Robert DeLand was indicted on criminal sexual conduct in March 2018 by a 17-year-old and a 21-year-old. The two accusers said that the priest showed them pornography and inappropriately touched them. After the indictment, more alleged victims came forward. Also in March 2018, DeLand's teenage victim sued the diocese. DeLand was acquitted of charges in his first trial but pleaded no contest in a second separate trial in March 2019 on criminal sexual conduct. He was sentenced to two to 15 years in prison. DeLand was laicized in November 2022.

In November 2018, the diocese released a list of 18 deceased priests with credible accusations of sexual abuse of a minor.

==Bishops==

Bishops of the Diocese of Saginaw

===Bishops of Saginaw===
1. William Francis Murphy (1938–1950)
2. Stephen Stanislaus Woznicki (1950–1968, retired)
3. Francis Frederick Reh (1968–1980, retired)
4. Kenneth Edward Untener (1980–2004)
5. Robert James Carlson (2005–2009), appointed Archbishop of Saint Louis
6. Joseph Robert Cistone (2009–2018)
7. Robert Dwayne Gruss (2019–present)

===Auxiliary bishop===
James Aloysius Hickey (1967–1974), appointed Bishop of Cleveland and later Archbishop of Washington (elevated to cardinal in 1988)
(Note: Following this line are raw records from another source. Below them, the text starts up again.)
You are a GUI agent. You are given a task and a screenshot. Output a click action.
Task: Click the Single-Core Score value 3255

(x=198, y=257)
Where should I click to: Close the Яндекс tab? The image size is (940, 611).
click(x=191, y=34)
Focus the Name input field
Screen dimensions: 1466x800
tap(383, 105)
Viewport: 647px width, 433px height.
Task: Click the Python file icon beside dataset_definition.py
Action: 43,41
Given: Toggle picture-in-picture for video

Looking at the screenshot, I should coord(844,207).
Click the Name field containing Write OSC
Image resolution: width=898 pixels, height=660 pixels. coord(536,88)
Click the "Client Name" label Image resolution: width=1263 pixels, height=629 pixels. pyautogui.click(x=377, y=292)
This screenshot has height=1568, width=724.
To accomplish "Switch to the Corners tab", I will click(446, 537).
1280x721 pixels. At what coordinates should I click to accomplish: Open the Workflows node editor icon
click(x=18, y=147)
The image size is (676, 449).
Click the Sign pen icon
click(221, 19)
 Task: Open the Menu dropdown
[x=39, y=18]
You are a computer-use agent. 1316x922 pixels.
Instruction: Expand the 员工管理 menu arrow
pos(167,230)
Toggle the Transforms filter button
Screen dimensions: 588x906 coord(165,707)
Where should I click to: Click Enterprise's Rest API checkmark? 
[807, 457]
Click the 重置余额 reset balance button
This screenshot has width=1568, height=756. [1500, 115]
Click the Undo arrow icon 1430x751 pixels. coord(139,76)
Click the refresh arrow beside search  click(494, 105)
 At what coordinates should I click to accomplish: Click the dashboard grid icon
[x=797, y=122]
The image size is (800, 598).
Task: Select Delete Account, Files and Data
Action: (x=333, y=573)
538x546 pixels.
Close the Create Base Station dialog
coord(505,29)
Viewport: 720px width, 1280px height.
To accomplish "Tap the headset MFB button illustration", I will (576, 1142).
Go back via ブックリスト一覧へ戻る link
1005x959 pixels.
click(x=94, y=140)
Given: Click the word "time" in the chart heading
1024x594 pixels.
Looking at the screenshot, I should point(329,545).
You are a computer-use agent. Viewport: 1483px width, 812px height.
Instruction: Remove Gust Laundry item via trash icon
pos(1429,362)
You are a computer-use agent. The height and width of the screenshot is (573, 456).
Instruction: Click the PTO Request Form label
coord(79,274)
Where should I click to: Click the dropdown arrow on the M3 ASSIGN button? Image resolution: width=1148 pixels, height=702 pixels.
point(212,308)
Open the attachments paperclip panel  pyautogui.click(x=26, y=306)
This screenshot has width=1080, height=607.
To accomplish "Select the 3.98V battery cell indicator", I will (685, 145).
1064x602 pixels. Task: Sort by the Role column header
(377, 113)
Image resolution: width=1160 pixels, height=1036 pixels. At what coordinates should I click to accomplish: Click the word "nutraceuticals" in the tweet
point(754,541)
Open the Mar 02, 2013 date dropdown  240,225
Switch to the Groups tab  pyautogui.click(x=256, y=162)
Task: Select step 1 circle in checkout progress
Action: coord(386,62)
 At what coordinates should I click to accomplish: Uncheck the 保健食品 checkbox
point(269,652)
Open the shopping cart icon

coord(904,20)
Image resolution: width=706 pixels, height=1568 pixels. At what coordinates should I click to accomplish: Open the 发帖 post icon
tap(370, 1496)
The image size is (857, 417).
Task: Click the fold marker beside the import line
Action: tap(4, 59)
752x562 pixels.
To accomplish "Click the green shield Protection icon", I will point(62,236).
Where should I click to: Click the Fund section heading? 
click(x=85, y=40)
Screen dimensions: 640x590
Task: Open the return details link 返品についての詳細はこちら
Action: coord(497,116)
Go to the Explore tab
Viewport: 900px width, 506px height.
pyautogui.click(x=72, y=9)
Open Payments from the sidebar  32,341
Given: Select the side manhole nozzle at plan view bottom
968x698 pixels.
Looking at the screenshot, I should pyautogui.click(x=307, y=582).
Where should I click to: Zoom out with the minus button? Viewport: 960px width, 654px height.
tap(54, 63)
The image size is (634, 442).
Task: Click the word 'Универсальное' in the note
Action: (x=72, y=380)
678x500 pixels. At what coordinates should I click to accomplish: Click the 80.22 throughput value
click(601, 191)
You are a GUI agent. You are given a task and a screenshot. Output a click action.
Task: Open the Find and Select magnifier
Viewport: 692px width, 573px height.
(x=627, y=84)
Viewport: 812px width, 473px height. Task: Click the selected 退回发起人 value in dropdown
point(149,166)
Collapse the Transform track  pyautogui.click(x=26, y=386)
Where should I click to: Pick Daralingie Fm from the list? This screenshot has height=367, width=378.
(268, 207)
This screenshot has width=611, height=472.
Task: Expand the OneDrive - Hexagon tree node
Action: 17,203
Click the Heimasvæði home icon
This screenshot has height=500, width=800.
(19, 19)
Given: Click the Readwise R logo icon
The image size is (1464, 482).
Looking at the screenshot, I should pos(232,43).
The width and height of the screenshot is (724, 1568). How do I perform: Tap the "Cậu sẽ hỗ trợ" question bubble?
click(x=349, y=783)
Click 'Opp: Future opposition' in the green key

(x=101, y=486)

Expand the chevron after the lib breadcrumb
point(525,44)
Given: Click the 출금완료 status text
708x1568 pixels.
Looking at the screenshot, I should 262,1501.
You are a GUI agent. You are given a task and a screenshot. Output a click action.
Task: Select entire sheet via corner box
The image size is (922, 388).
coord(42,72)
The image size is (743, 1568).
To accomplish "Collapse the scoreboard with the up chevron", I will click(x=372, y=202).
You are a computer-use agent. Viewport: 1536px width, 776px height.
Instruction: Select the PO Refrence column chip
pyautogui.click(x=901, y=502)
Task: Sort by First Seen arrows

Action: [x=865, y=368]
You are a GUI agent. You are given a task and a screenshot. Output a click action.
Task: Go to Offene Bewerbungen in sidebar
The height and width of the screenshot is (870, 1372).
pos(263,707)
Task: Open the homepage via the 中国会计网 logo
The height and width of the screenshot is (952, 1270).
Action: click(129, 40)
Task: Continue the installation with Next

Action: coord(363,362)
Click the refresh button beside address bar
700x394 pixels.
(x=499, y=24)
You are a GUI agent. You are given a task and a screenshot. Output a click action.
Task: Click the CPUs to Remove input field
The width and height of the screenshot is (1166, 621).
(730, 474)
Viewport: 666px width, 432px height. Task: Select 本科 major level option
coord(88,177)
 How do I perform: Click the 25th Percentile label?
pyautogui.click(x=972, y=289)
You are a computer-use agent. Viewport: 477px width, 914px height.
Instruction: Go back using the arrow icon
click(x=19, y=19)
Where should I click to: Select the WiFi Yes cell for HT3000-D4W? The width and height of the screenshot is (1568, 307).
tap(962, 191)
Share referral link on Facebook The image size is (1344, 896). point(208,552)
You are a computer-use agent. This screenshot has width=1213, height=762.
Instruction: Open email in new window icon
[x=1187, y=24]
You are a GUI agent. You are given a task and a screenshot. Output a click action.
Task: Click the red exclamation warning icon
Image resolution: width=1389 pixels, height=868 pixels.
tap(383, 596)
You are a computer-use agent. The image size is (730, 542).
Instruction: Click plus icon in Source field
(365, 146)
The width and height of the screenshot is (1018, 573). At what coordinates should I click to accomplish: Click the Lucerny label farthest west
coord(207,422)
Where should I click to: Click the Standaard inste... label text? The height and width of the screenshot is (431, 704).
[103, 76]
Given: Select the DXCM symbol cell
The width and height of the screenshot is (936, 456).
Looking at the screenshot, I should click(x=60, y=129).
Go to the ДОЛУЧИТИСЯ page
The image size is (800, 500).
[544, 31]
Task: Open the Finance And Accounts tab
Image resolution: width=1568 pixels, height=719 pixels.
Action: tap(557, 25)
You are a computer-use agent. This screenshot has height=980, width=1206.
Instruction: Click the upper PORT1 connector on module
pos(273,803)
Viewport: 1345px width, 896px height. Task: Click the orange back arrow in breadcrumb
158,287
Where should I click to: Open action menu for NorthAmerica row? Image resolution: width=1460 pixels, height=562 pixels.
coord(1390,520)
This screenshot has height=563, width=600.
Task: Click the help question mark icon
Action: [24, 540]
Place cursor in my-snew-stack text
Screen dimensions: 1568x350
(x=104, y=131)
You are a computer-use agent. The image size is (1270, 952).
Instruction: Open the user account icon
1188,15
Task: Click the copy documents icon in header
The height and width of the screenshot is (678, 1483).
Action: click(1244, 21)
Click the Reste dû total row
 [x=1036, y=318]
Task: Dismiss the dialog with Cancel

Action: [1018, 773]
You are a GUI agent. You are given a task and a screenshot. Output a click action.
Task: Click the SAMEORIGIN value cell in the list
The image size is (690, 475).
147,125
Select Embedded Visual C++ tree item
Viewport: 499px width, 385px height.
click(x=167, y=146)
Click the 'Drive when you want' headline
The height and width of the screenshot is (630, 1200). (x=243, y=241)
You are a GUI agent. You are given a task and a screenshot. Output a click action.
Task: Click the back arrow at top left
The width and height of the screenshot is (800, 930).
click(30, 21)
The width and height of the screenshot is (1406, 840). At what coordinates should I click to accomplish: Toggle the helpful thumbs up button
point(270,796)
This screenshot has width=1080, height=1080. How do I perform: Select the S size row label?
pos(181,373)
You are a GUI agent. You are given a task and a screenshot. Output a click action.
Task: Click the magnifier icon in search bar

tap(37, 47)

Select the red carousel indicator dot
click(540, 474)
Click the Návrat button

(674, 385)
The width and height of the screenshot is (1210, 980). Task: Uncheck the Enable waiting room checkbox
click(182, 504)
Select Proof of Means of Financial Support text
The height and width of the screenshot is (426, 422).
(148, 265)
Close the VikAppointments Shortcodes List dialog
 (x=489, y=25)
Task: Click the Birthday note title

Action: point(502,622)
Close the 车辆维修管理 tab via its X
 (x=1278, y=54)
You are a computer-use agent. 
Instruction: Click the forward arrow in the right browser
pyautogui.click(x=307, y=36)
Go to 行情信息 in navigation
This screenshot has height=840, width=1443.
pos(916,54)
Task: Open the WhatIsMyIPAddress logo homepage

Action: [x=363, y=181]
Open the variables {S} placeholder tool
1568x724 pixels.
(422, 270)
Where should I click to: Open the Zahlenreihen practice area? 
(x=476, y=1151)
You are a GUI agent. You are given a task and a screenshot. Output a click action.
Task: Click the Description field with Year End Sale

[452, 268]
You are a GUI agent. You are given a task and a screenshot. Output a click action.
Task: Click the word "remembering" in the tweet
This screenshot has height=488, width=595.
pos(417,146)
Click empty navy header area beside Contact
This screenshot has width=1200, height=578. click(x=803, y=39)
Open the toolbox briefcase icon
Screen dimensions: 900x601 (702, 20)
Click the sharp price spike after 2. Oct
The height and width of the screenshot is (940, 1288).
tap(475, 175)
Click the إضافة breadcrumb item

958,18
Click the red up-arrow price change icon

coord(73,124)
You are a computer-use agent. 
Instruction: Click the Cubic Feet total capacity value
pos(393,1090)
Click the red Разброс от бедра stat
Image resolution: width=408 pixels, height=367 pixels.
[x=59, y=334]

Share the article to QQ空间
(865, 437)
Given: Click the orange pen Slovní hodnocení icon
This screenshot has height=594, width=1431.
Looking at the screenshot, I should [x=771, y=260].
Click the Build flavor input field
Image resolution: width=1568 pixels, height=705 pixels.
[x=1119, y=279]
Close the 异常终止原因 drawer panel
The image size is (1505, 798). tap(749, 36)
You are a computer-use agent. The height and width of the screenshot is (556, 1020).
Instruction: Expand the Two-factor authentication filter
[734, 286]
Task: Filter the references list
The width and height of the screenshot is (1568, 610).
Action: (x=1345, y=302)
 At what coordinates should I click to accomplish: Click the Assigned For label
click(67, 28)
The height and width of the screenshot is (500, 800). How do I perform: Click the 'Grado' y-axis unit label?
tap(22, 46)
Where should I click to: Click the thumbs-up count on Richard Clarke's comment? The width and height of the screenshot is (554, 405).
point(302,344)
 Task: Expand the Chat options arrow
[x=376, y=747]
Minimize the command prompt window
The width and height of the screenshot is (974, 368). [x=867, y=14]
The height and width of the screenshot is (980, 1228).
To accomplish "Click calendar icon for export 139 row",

===Other diocesan priests who became bishop===
- Kenneth Joseph Povish, appointed Bishop of Crookston in 1970 and later Bishop of Lansing
- James A. Hickey, appointed archbishop of the Archdiocese of Washington
- Joseph Victor Adamec, appointed Bishop of Diocese of Altoona-Johnstown Diocese.

== Education ==
As of 2026, the Diocese of Saginaw has three pre-K to high schools and eight elementary schools, with a student enrollment of approximately 2,000.

=== High Schools ===

- All Saints Catholic – Bay City
- Nouvel Catholic Central – Saginaw
- Sacred Heart Academy – Mount Pleasant

==Coat of arms==
The coat of arms for the Diocese of Saginaw shows a cross in red on a silver field. There are four flames which symbolize the tongues of fire of Pentecost. The name "Saginaw" means the "Place of the Sauk," who were known to the first Europeans as "Gens de Feu" (People of the Fire). Also, because the cathedral is dedicated to St. Mary and her Assumption, in the center of the cross is a six-pointed star. In addition to symbolizing that the Virgin Mary is the House of David, the six pointed star is also one of the heraldic attributes used to indicate the Assumption of Mary.